Your goal: Please copy the data below word for word, from the line containing "The image size is (949, 675)." through the line containing "coord(694,791)", both lines included.

Records from a collection:
—————

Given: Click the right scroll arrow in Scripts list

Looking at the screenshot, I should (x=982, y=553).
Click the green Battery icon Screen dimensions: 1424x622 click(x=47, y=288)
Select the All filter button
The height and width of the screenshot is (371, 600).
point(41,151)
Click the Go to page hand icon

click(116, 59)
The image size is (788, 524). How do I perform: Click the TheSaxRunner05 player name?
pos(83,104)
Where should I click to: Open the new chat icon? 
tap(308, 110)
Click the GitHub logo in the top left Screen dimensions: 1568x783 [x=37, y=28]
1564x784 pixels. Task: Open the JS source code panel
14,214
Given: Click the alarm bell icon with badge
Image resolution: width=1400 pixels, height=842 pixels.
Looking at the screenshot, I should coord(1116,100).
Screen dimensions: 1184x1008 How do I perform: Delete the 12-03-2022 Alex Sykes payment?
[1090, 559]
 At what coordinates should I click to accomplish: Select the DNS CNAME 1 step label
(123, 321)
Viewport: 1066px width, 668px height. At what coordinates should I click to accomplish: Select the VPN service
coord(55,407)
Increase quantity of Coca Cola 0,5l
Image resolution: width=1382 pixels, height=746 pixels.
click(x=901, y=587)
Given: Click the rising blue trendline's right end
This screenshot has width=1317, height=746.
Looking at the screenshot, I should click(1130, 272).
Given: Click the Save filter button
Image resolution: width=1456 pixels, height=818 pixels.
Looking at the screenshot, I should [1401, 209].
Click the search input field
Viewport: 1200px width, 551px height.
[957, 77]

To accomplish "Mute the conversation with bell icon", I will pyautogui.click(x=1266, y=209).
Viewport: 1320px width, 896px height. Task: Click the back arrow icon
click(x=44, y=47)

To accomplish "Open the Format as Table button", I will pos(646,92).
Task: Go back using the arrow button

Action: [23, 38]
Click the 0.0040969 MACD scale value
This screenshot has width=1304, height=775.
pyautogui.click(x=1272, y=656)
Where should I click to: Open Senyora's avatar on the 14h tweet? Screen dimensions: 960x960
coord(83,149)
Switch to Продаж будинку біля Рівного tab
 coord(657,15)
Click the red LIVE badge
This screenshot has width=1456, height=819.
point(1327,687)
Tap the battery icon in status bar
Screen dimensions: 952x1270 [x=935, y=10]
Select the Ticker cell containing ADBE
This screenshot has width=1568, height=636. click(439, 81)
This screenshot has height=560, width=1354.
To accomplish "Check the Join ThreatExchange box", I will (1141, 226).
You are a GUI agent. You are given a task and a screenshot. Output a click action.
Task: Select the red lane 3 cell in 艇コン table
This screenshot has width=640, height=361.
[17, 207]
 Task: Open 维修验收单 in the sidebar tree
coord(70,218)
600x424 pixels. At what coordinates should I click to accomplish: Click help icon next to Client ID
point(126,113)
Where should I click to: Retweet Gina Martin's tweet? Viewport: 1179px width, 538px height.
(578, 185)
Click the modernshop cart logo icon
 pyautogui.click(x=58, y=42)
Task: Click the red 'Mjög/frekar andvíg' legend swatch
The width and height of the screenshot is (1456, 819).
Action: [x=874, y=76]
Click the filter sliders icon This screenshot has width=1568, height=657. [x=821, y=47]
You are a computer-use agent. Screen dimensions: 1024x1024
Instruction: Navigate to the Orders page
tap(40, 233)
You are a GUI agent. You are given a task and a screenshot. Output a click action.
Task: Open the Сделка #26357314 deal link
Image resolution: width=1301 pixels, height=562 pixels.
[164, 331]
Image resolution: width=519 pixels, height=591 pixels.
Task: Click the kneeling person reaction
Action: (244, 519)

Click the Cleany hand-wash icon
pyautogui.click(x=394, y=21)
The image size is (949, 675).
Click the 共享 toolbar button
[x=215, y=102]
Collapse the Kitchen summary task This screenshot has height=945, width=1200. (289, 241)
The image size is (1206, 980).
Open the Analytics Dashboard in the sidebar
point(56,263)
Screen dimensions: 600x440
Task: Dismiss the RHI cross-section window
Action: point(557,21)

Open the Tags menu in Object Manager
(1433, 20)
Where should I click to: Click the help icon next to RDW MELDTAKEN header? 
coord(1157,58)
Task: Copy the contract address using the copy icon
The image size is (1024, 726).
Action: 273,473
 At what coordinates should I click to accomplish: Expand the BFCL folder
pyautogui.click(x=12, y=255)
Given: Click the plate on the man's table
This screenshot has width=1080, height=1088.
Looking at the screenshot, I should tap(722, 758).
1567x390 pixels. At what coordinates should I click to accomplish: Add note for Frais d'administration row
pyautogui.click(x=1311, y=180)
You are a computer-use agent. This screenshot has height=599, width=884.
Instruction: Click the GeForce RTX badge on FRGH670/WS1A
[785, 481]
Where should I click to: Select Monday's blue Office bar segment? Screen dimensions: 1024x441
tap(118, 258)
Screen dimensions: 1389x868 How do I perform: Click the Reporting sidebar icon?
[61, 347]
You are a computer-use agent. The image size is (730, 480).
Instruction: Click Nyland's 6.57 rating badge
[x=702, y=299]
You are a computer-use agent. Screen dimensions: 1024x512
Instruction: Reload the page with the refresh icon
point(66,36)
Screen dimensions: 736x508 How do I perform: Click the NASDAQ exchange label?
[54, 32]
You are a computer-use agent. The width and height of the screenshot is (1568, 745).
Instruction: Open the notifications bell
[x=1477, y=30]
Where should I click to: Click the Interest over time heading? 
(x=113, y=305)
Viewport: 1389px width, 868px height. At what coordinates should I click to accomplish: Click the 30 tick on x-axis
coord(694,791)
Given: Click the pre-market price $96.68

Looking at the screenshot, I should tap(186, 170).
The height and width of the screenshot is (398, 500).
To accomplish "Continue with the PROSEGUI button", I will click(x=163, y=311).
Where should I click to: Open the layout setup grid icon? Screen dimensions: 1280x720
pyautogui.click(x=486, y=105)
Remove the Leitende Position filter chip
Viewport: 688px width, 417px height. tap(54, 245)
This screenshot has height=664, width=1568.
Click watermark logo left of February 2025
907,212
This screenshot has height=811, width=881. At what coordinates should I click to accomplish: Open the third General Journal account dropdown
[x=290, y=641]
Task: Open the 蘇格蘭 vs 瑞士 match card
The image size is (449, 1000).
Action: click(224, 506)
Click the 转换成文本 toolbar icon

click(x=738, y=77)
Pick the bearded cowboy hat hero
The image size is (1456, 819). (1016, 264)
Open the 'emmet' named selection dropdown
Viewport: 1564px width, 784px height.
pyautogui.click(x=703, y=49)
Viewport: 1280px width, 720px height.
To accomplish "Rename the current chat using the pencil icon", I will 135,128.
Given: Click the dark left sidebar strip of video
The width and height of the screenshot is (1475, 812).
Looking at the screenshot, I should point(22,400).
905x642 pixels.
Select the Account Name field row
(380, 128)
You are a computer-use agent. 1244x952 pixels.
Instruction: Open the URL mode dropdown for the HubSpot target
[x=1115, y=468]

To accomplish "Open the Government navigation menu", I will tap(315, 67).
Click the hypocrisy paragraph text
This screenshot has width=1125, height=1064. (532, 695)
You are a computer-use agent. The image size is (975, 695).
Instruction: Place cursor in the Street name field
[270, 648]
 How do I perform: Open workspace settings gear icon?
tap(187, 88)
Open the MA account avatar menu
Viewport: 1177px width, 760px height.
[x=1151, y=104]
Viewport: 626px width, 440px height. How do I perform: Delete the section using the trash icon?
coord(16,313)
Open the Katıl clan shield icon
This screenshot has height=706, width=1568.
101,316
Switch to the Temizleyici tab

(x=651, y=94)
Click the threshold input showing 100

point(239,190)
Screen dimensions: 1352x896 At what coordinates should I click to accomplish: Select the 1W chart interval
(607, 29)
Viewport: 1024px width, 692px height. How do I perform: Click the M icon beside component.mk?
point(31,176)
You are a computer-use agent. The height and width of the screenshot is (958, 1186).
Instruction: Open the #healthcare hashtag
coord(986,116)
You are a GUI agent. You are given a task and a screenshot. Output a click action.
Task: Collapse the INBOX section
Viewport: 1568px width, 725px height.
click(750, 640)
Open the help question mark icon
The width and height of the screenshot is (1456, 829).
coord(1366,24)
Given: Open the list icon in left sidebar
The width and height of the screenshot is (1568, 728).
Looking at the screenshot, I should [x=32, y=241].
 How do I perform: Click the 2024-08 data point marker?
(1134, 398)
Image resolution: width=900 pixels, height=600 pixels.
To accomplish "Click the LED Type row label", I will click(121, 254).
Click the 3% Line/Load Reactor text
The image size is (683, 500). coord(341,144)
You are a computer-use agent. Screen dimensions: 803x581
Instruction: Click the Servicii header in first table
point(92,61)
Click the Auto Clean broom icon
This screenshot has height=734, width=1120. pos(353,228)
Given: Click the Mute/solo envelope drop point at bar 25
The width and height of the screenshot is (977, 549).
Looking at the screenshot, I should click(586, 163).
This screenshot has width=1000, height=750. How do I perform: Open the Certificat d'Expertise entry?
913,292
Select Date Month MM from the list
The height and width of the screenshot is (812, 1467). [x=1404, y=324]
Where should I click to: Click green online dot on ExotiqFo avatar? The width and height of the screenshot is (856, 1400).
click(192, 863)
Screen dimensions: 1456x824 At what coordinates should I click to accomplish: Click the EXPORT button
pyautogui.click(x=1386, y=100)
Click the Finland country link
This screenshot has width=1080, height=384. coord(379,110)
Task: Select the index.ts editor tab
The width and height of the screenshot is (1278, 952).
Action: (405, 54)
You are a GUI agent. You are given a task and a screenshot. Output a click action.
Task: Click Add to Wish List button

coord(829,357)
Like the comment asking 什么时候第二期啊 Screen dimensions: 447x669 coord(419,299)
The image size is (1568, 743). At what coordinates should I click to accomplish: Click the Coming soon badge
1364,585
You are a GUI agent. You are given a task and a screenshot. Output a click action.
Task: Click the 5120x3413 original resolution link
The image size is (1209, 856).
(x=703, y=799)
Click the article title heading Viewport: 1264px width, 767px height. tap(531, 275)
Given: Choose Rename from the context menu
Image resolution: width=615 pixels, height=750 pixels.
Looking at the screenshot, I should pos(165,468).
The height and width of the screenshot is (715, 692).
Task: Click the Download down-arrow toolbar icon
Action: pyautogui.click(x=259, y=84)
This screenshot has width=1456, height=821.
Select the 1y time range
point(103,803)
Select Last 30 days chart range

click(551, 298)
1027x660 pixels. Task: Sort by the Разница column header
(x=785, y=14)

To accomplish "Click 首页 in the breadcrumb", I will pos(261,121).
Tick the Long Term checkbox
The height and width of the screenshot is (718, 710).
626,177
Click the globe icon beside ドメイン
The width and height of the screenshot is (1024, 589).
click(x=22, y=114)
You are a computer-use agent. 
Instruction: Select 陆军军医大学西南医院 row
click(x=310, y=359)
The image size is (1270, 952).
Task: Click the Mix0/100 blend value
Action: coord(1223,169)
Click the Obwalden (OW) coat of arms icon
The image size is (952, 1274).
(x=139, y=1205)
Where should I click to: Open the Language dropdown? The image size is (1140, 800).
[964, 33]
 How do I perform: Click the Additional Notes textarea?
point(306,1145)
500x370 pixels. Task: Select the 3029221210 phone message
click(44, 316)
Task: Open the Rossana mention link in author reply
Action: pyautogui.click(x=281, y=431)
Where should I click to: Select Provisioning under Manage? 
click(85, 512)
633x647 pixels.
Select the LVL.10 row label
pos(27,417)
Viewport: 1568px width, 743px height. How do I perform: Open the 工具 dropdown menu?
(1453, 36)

—————

Written response:
The image size is (949, 675).
Click the 共享 toolbar button
[x=215, y=102]
Collapse the Kitchen summary task This screenshot has height=945, width=1200. (289, 241)
The image size is (1206, 980).
Open the Analytics Dashboard in the sidebar
point(56,263)
Screen dimensions: 600x440
Task: Dismiss the RHI cross-section window
Action: point(557,21)

Open the Tags menu in Object Manager
(1433, 20)
Where should I click to: Click the help icon next to RDW MELDTAKEN header? 
coord(1157,58)
Task: Copy the contract address using the copy icon
The image size is (1024, 726).
Action: 273,473
 At what coordinates should I click to accomplish: Expand the BFCL folder
pyautogui.click(x=12, y=255)
Given: Click the plate on the man's table
This screenshot has width=1080, height=1088.
Looking at the screenshot, I should tap(722, 758).
1567x390 pixels. At what coordinates should I click to accomplish: Add note for Frais d'administration row
pyautogui.click(x=1311, y=180)
You are a computer-use agent. This screenshot has height=599, width=884.
Instruction: Click the GeForce RTX badge on FRGH670/WS1A
[785, 481]
Where should I click to: Select Monday's blue Office bar segment? Screen dimensions: 1024x441
tap(118, 258)
Screen dimensions: 1389x868 How do I perform: Click the Reporting sidebar icon?
[61, 347]
You are a computer-use agent. The image size is (730, 480).
Instruction: Click Nyland's 6.57 rating badge
[x=702, y=299]
You are a computer-use agent. Screen dimensions: 1024x512
Instruction: Reload the page with the refresh icon
point(66,36)
Screen dimensions: 736x508 How do I perform: Click the NASDAQ exchange label?
[54, 32]
You are a computer-use agent. The width and height of the screenshot is (1568, 745).
Instruction: Open the notifications bell
[x=1477, y=30]
Where should I click to: Click the Interest over time heading? 
(x=113, y=305)
Viewport: 1389px width, 868px height. At what coordinates should I click to accomplish: Click the 30 tick on x-axis
coord(694,791)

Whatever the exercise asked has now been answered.